The Economic Fighters League (EFL) has criticised the Constitutional Review Committee (CRC) for failing to recommend the adoption of proportional representation, arguing that the omission weakens efforts to address exclusion in Ghana’s democratic system.
In a statement issued on December 23, 2025, the group acknowledged that while the CRC identified key weaknesses in the political system and proposed some useful reforms, it stopped short of endorsing what it described as the most effective structural solution to underrepresentation, particularly for youth, women and persons with disabilities (PWDs).
According to the EFL, Ghana’s democratic challenge is fundamentally a crisis of representation. It noted that under the current first-past-the-post electoral system, millions of voters remain unrepresented despite participating in elections.
The group argued that the existing system favours money, entrenched party structures and patronage, while systematically excluding minority voices and non-elite candidates.
The League also expressed concern over the CRC’s decision to defer the issue of proportional representation to a future independent study, describing the move as an unnecessary delay that entrenches structural exclusion.

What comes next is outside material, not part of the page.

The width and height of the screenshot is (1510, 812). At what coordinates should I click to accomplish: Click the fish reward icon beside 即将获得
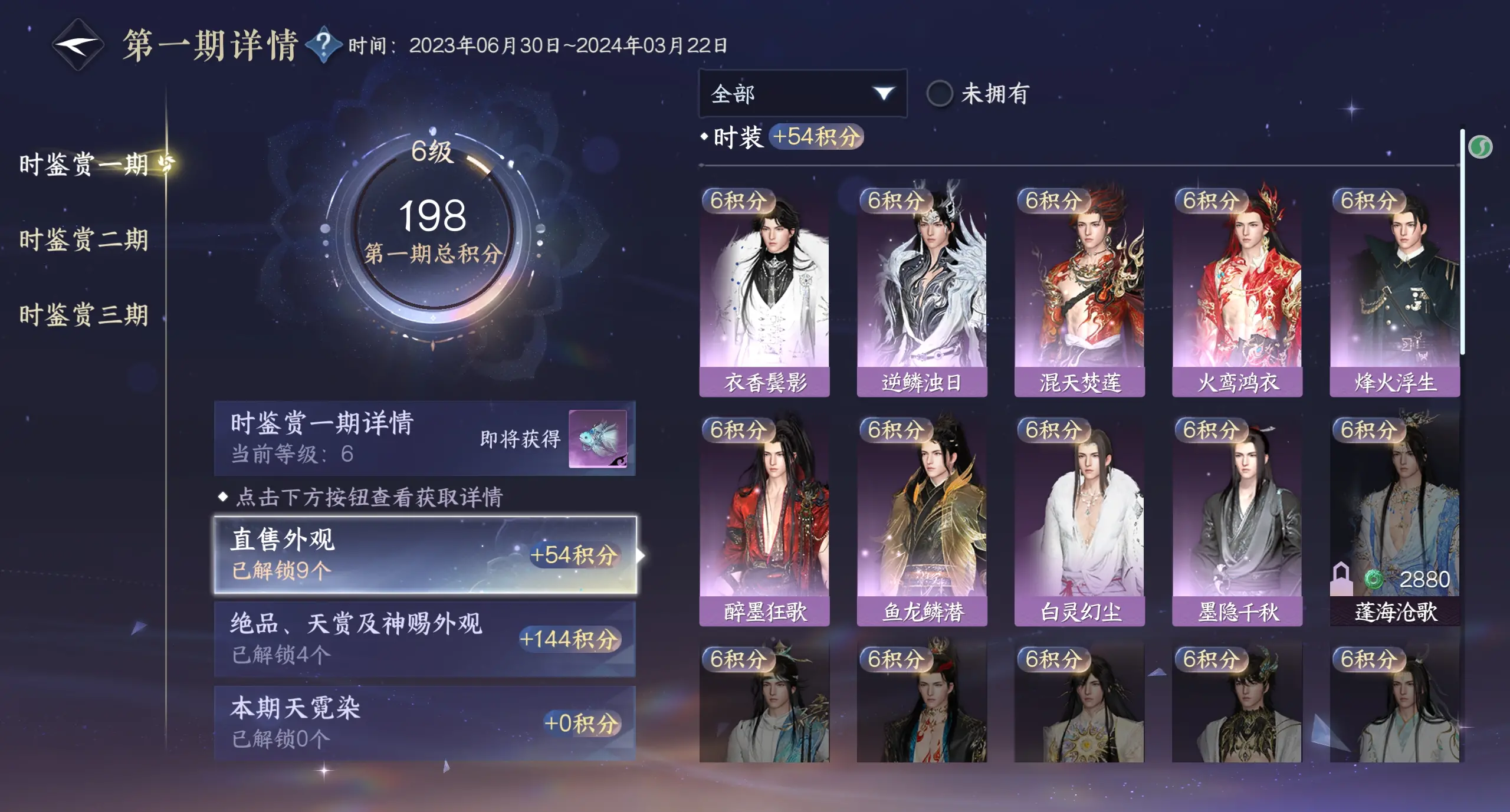click(x=598, y=439)

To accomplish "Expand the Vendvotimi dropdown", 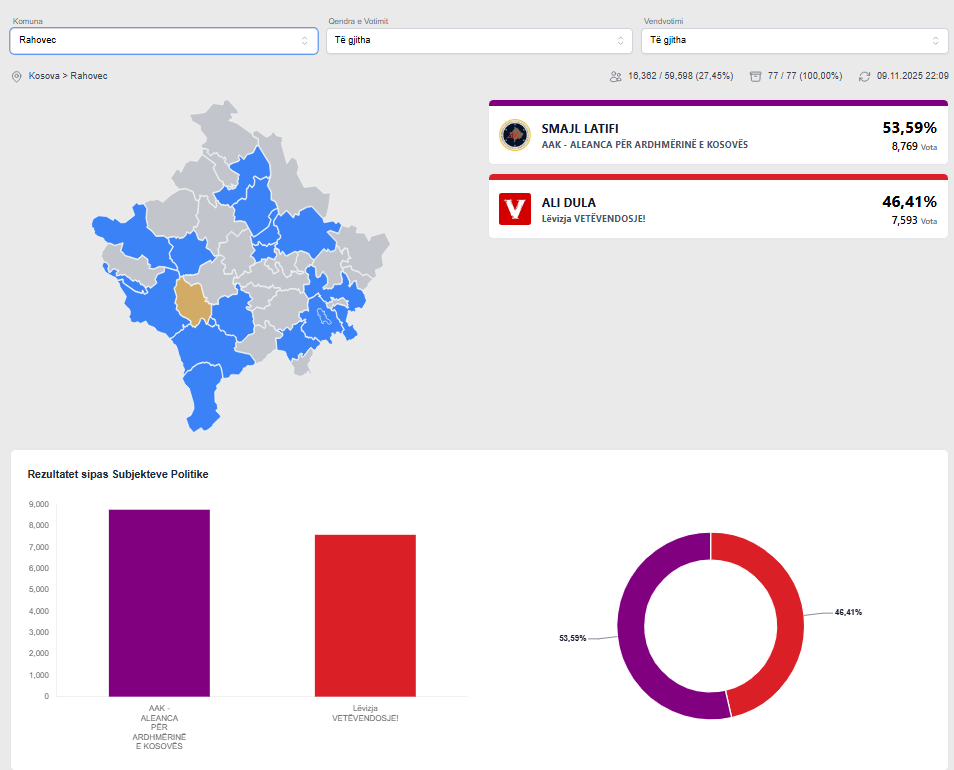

It maintained that proportional representation has been proven globally to improve women’s participation in governance and would also enable political support for persons with disabilities to translate into actual representation.
The EFL therefore called on Parliament, civil society organisations, organised labour and the general public—especially youth, women and PWDs—to demand the constitutional entrenchment of proportional representation as part of the ongoing constitutional amendment process.
The group stressed that inclusion is a constitutional obligation, not a favour, warning that without proportional representation, other proposed reforms risk reinforcing existing inequalities within Ghana’s democratic system.